**Task requirements:** The answer should be an exact repeat of the stretch of material below from the line containing "Submit (47, 2368)" through the line containing "No (126, 1117)".

■ ■ ■ ■ ■ ■ ■

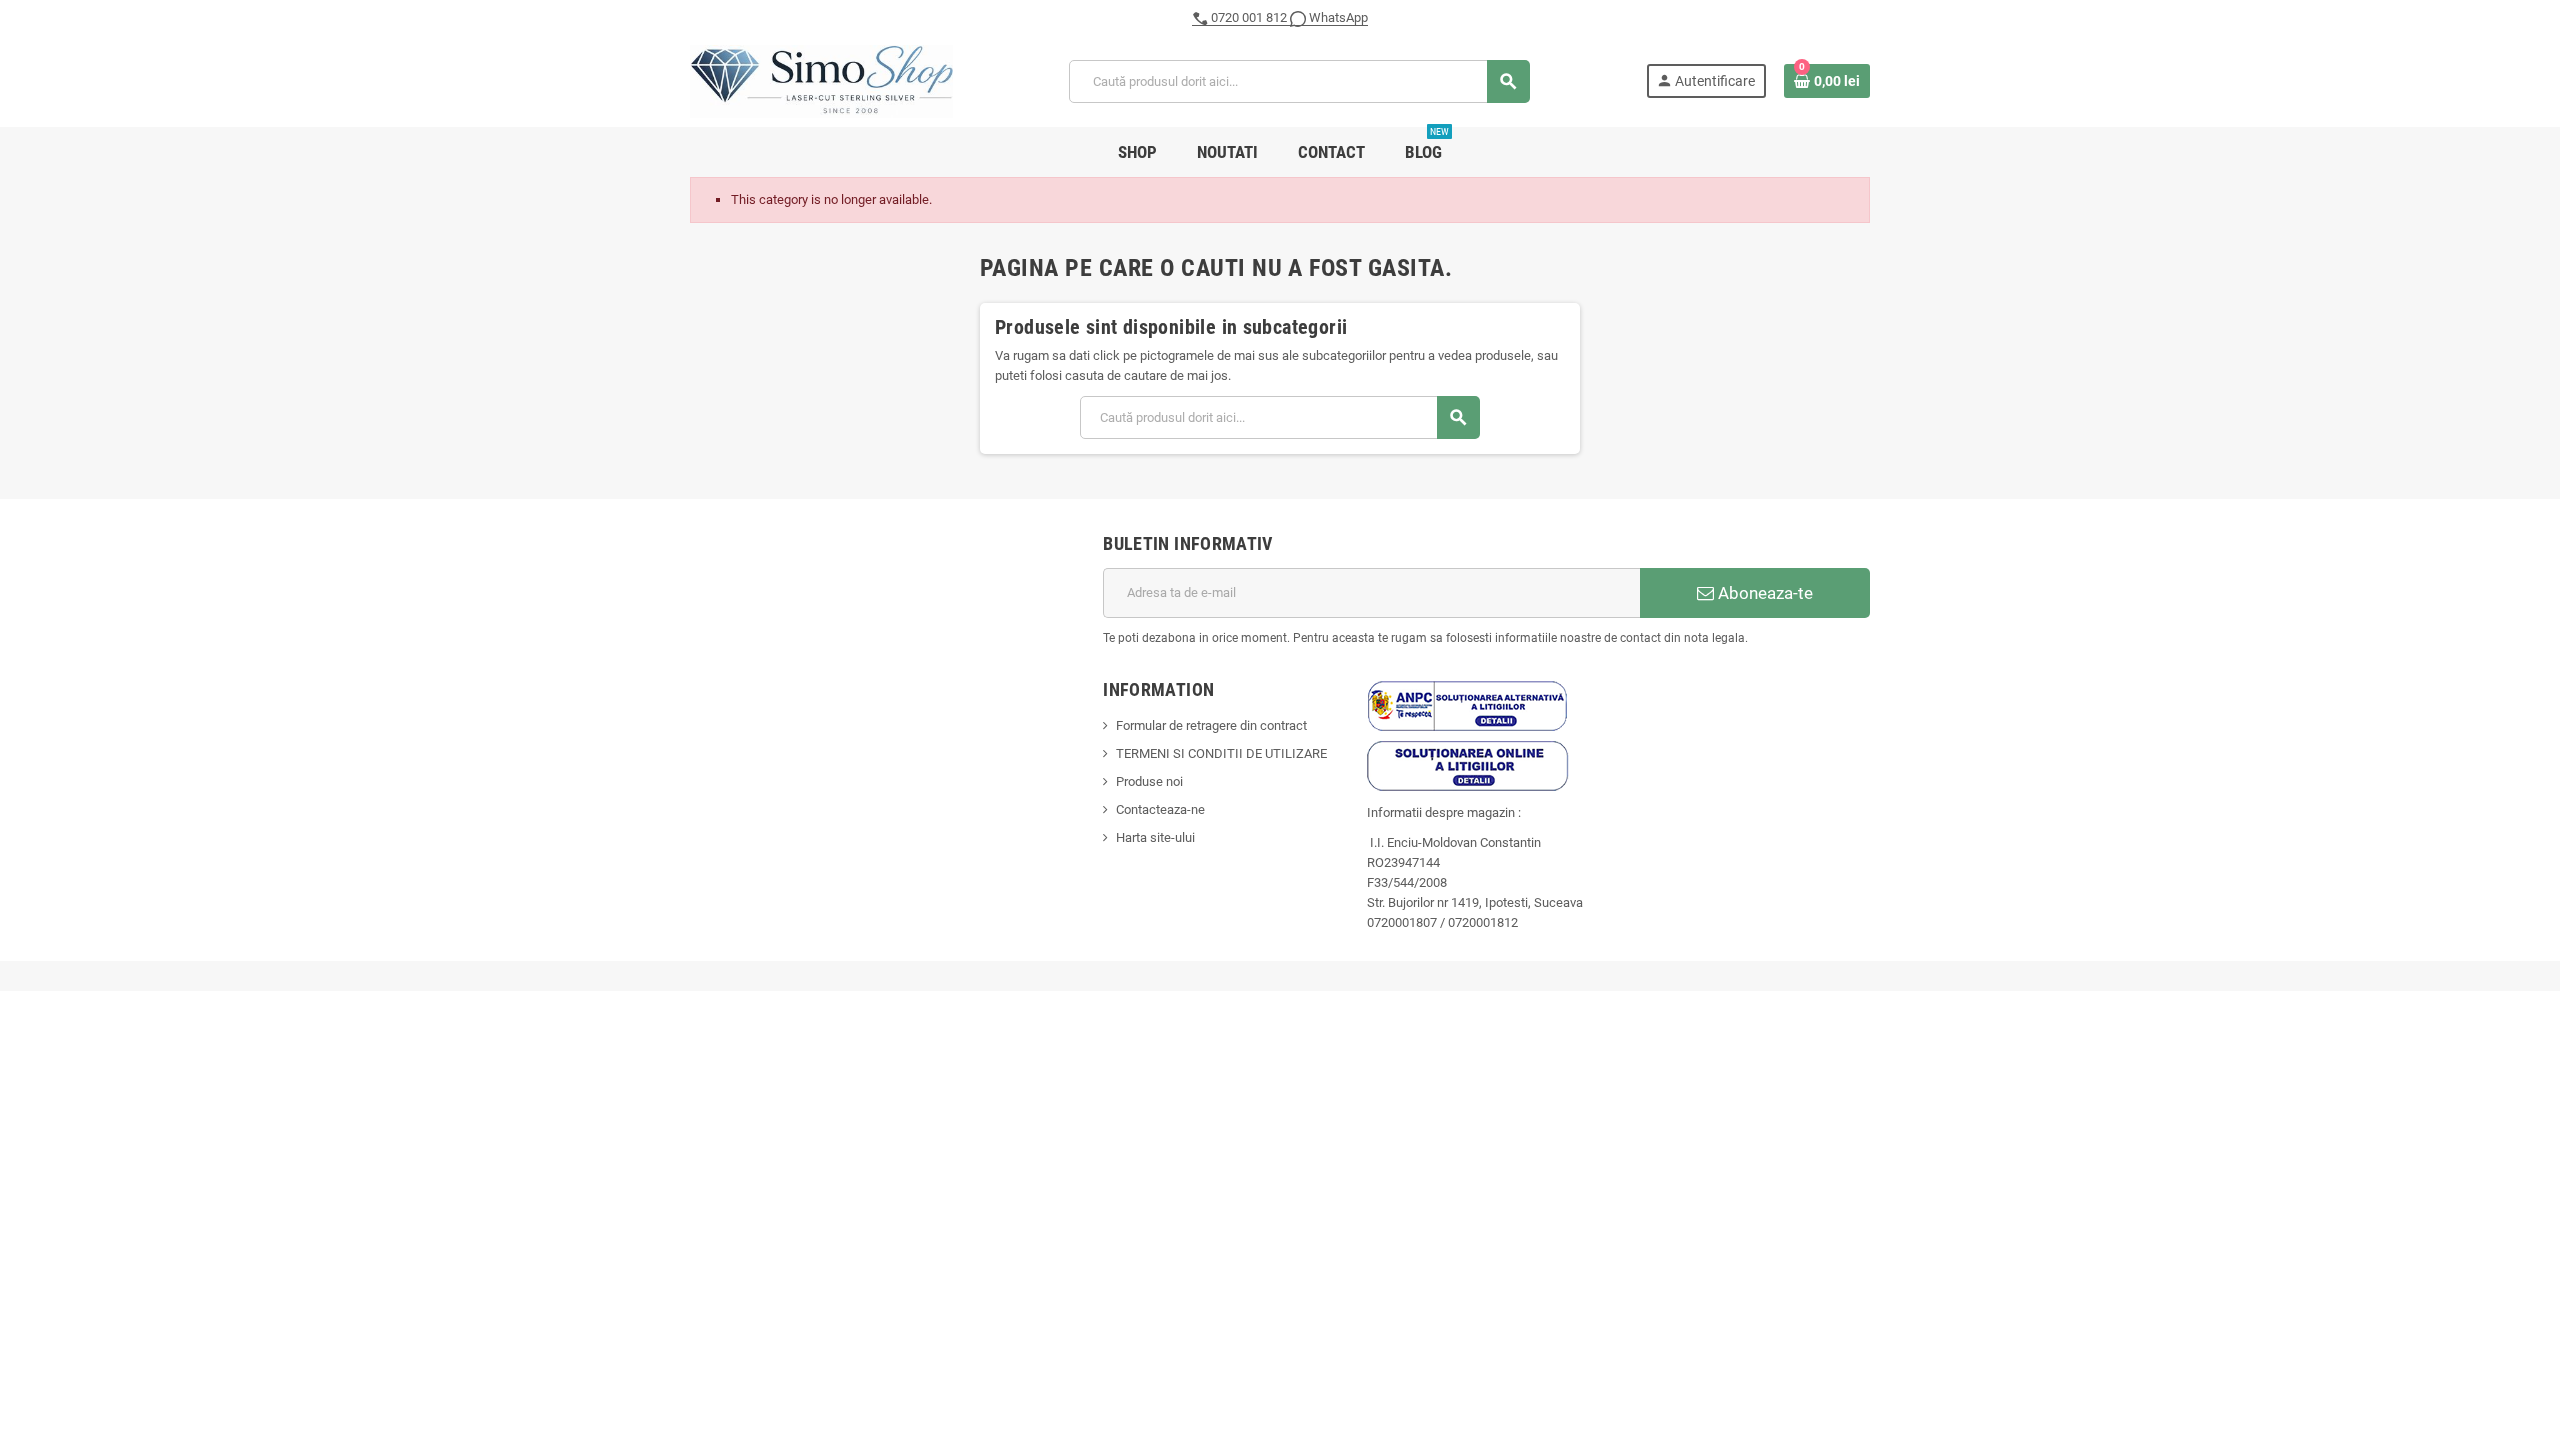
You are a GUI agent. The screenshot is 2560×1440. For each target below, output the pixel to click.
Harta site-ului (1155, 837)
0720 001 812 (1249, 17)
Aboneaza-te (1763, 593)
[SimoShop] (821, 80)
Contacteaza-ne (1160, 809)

■ ■ ■ ■ ■ ■ ■

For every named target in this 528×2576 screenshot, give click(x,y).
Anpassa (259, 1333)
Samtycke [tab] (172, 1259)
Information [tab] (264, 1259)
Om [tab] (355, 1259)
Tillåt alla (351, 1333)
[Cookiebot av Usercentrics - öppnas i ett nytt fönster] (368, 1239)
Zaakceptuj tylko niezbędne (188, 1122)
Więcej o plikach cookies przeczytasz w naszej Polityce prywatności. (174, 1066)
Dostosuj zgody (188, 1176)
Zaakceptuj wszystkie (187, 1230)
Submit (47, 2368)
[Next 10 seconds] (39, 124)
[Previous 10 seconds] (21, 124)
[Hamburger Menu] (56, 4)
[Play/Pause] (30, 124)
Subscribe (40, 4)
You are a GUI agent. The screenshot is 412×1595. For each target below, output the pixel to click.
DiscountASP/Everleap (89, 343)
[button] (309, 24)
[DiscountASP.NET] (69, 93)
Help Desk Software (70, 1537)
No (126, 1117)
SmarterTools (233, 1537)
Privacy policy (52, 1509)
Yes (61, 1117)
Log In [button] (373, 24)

■ ■ ■ ■ ■ ■ ■

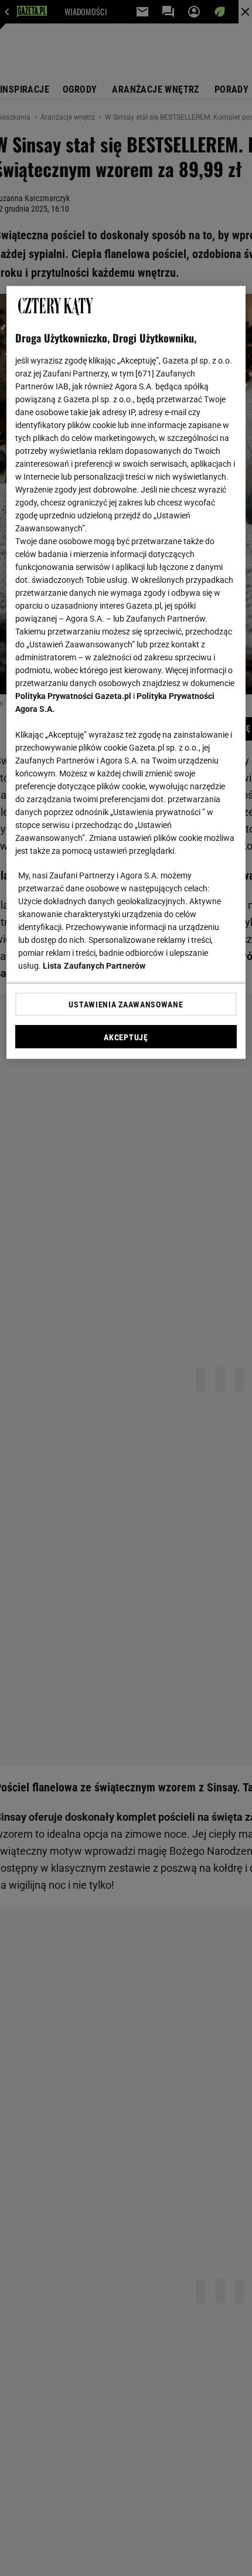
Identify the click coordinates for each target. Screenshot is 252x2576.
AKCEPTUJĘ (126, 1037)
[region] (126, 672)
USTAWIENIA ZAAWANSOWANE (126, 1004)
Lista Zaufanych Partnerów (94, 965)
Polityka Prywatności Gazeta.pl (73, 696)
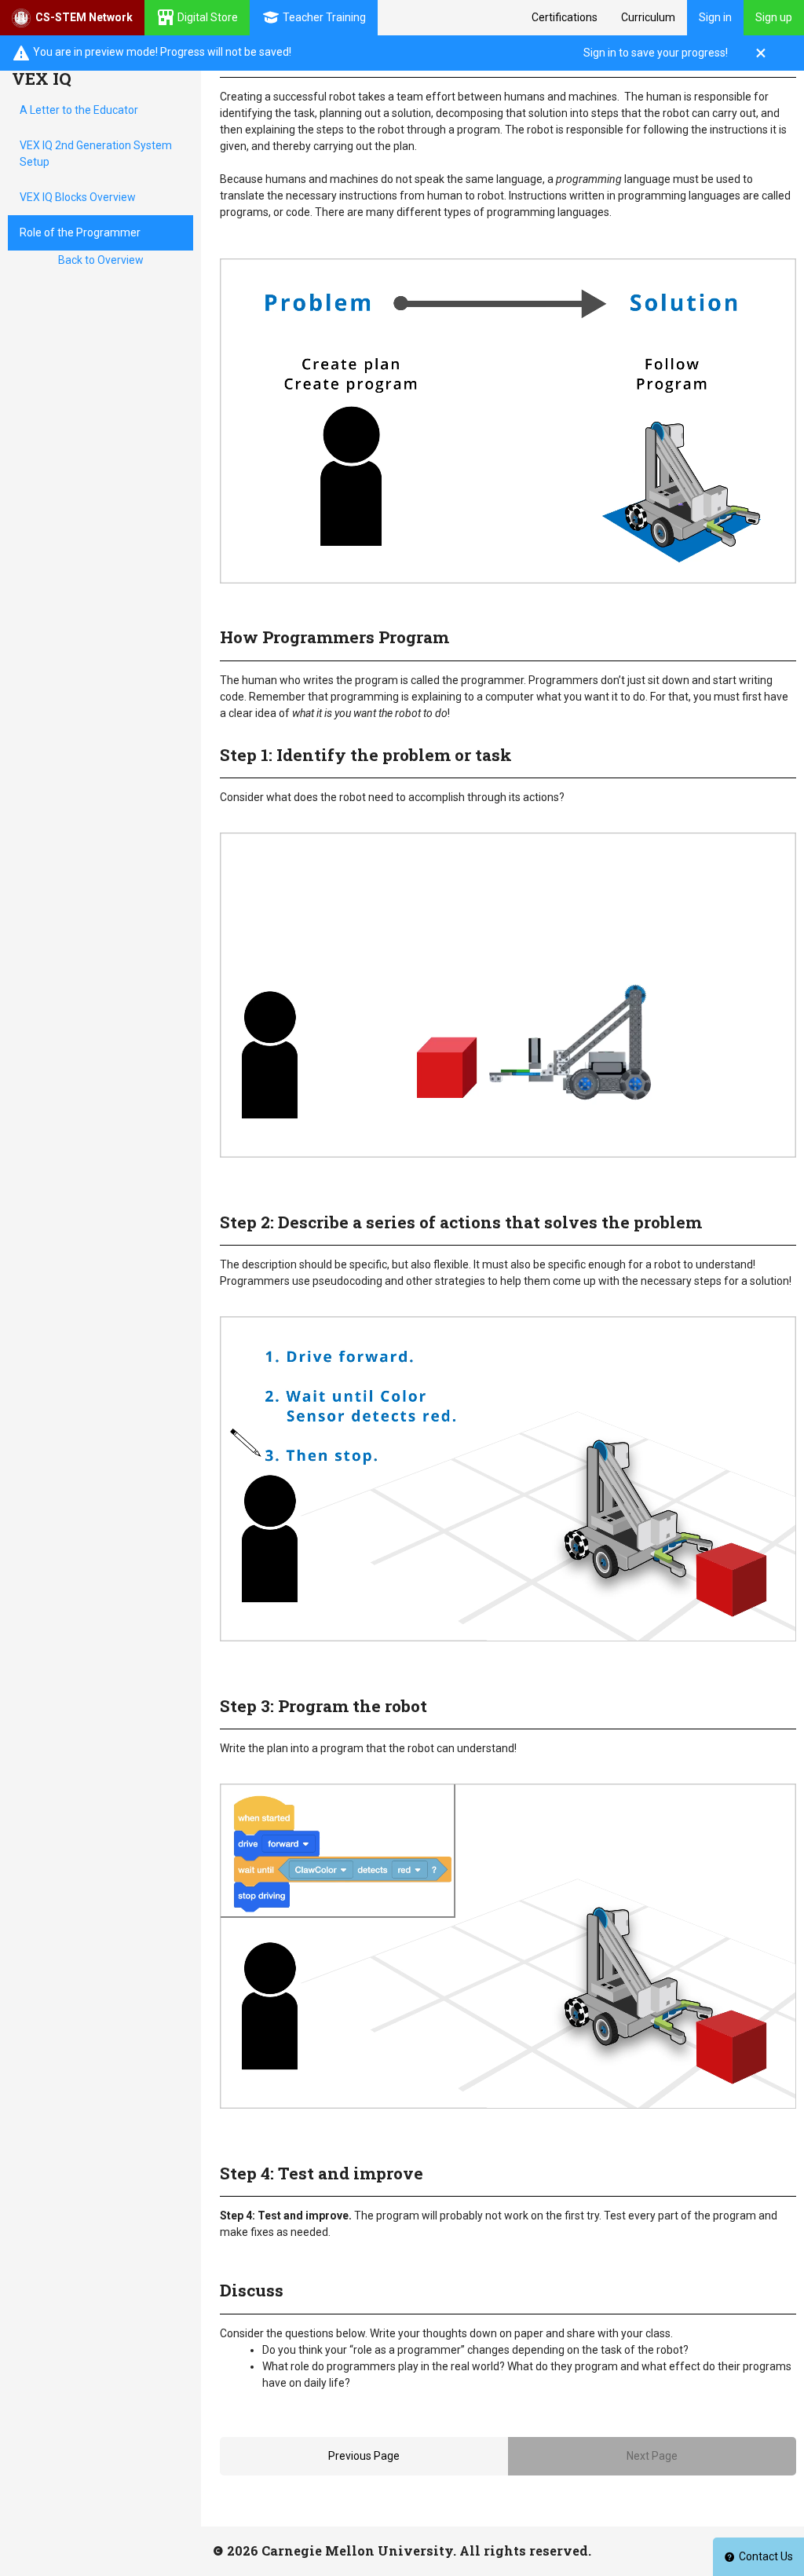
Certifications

■ ■ ■ ■ ■ ■ ■

**Response below:**
Submit (47, 2368)
[Next 10 seconds] (39, 124)
[Previous 10 seconds] (21, 124)
[Hamburger Menu] (56, 4)
[Play/Pause] (30, 124)
Subscribe (40, 4)
You are a GUI agent. The screenshot is 412×1595. For each target below, output the pixel to click.
DiscountASP/Everleap (89, 343)
[button] (309, 24)
[DiscountASP.NET] (69, 93)
Help Desk Software (70, 1537)
No (126, 1117)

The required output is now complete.